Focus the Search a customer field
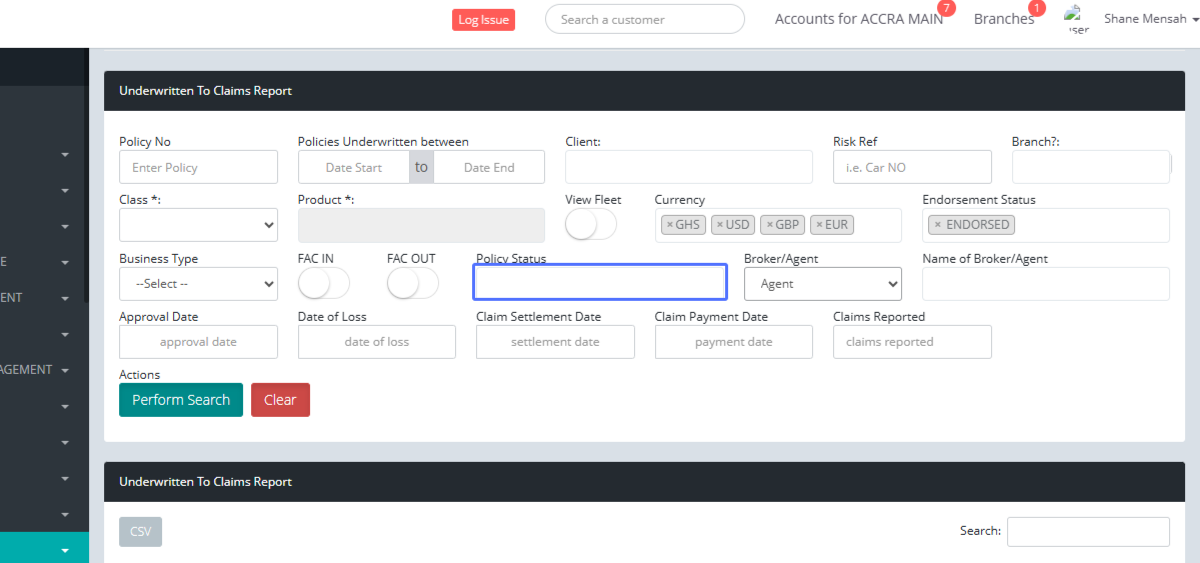Image resolution: width=1200 pixels, height=563 pixels. pyautogui.click(x=644, y=19)
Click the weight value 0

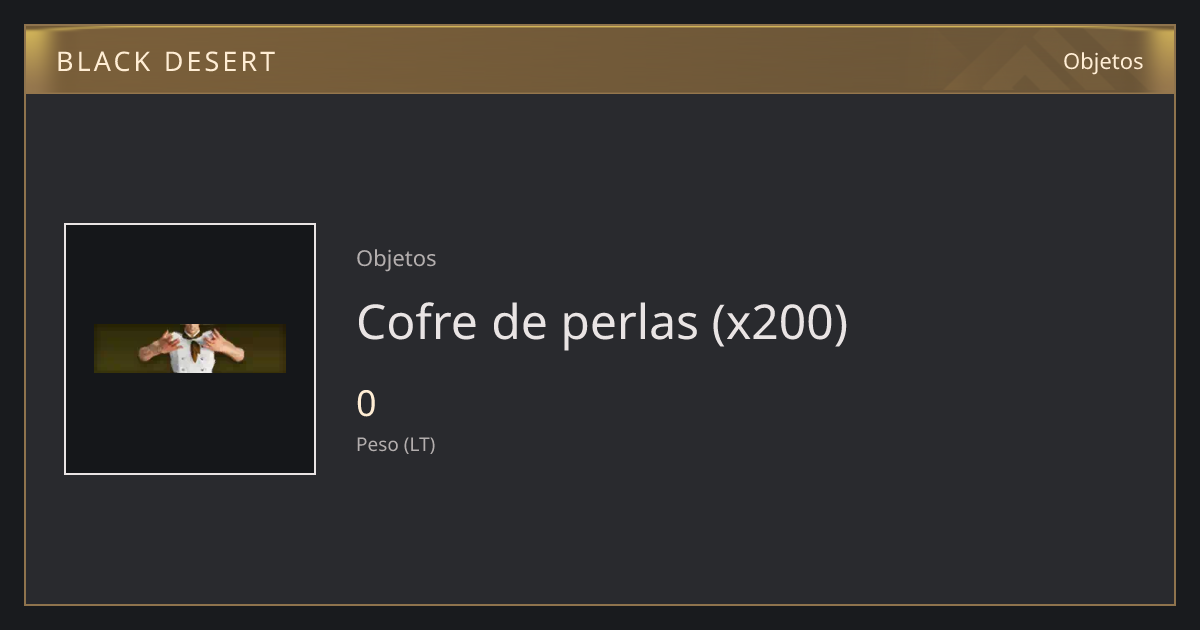tap(366, 404)
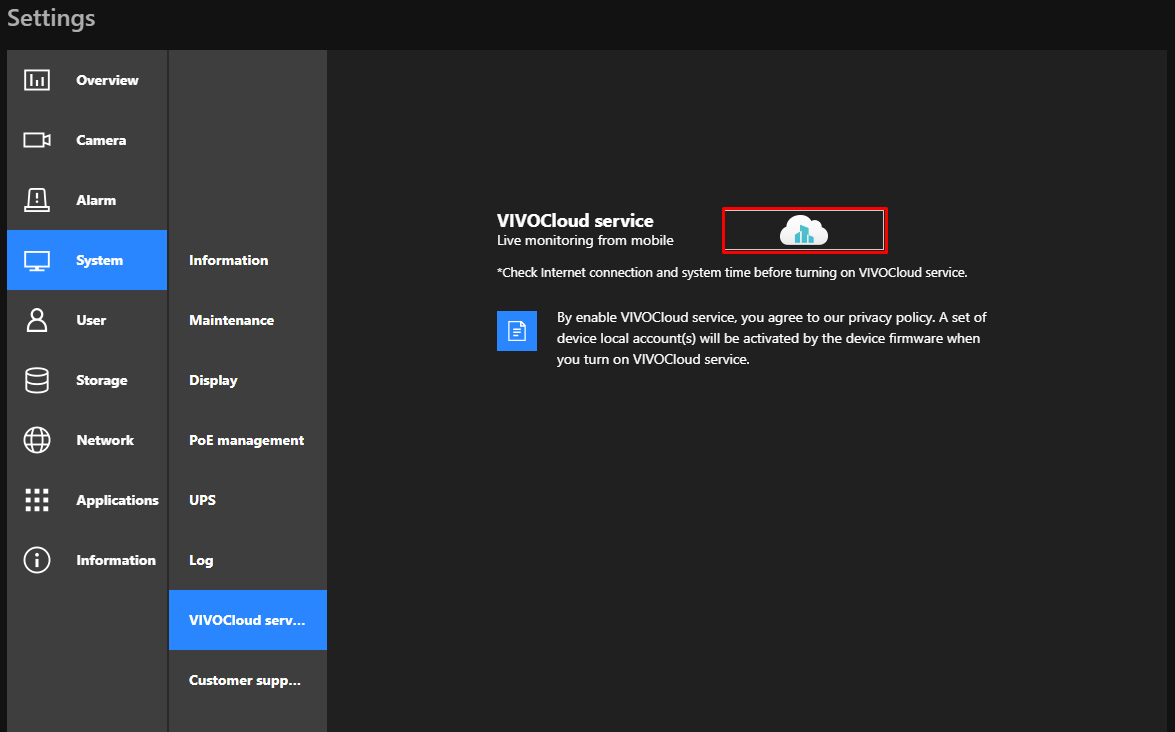Select the Overview bar-chart icon
1175x732 pixels.
coord(37,80)
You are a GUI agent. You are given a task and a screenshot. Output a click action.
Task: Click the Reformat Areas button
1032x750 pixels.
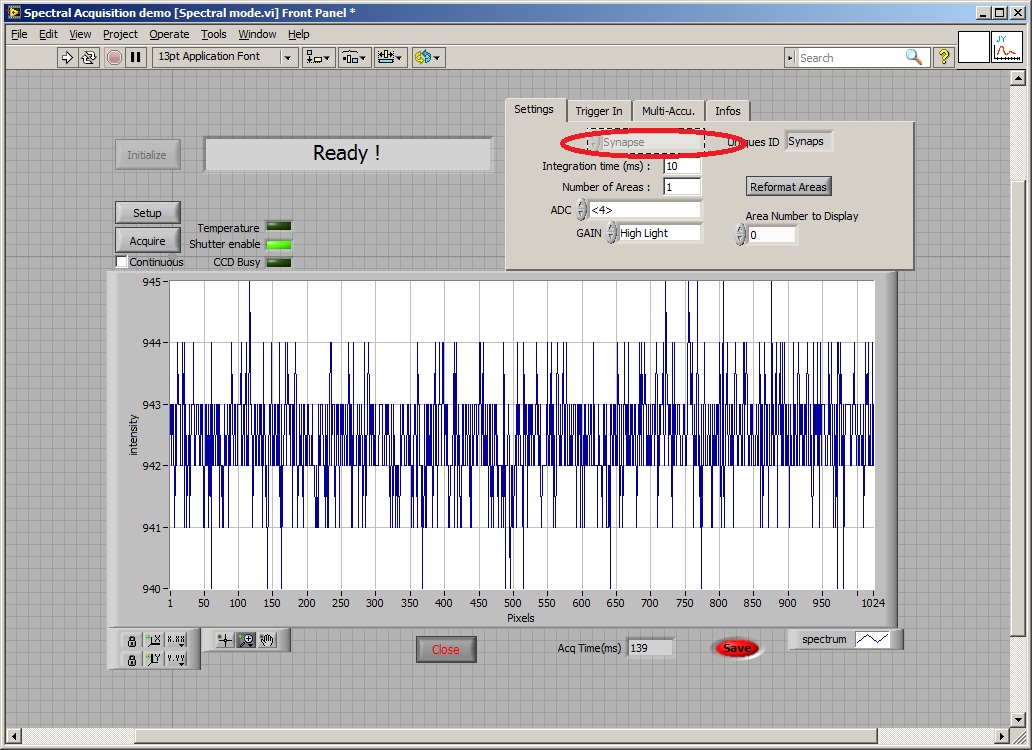[x=788, y=187]
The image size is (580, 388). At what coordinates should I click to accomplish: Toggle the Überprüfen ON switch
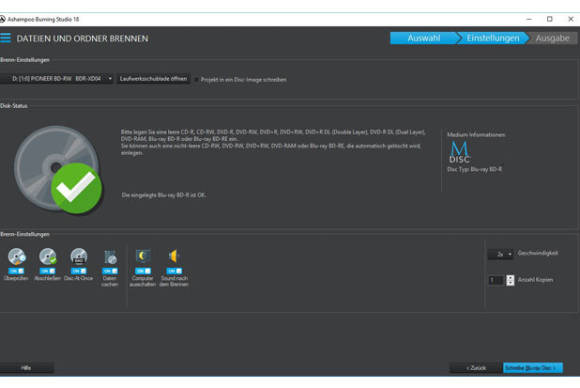pyautogui.click(x=16, y=271)
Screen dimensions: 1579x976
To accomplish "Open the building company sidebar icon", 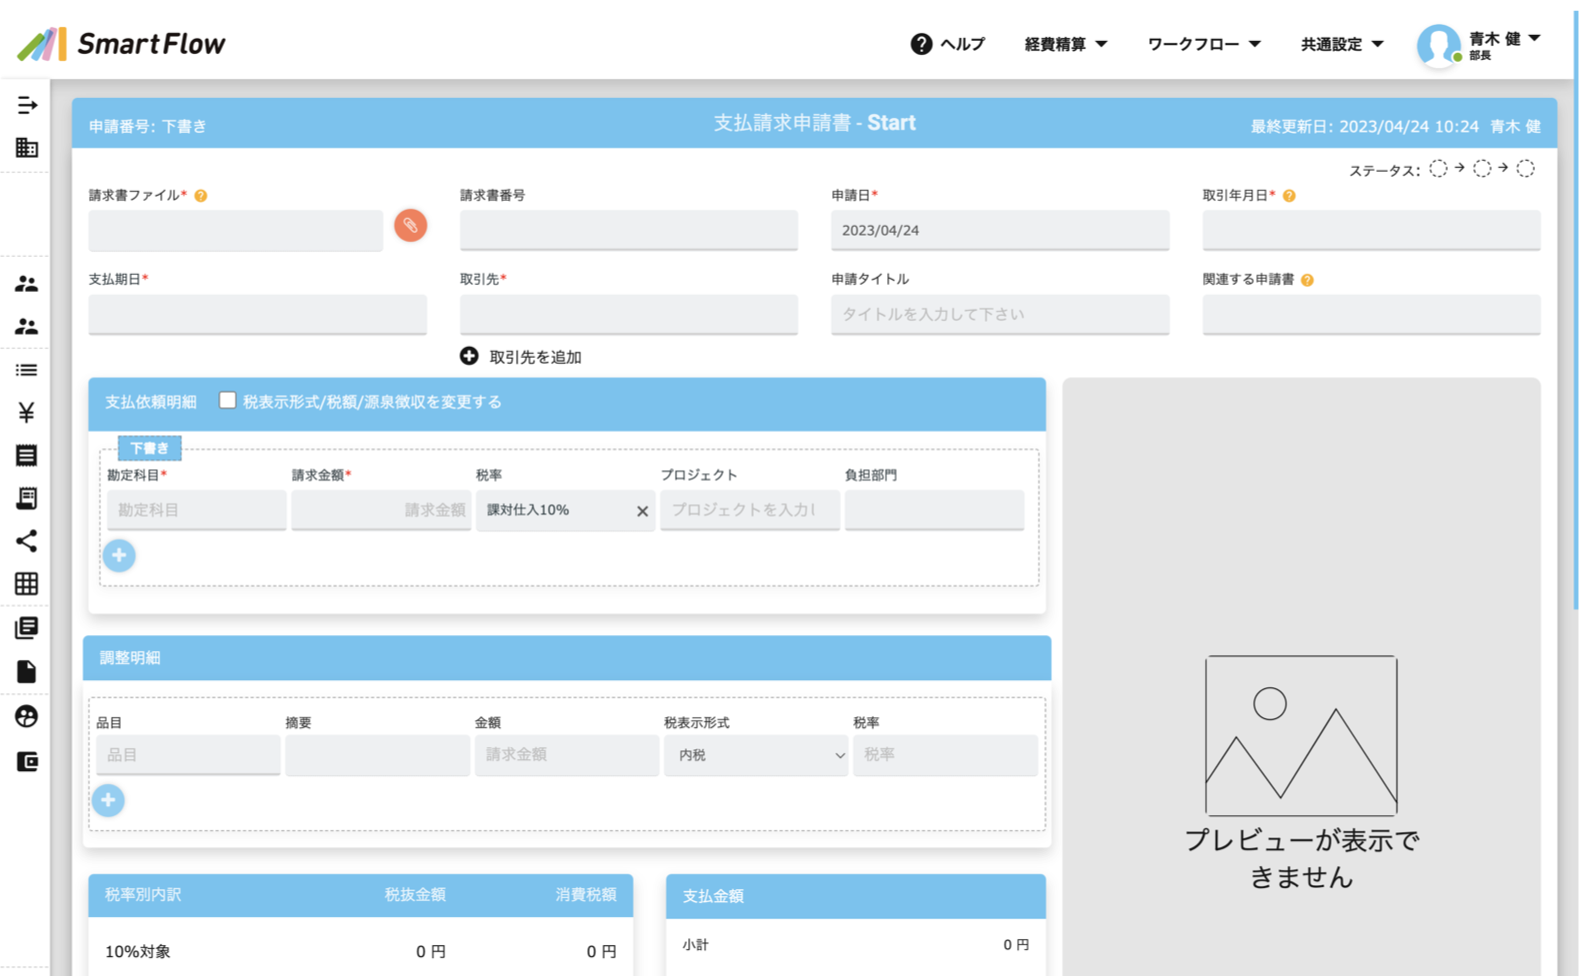I will 27,148.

** Your objective **
Would you transcribe the lines above exactly, going from the line bearing "Task: Click the Reformat Areas button" through the line bearing "Screen dimensions: 1579x976", and drop the pictures from the copy?

** Output for this task **
Task: Click the Reformat Areas button
1032x750 pixels.
[x=788, y=187]
The image size is (580, 388). At what coordinates should I click to accomplish: Toggle the Überprüfen ON switch
pyautogui.click(x=16, y=271)
Screen dimensions: 1579x976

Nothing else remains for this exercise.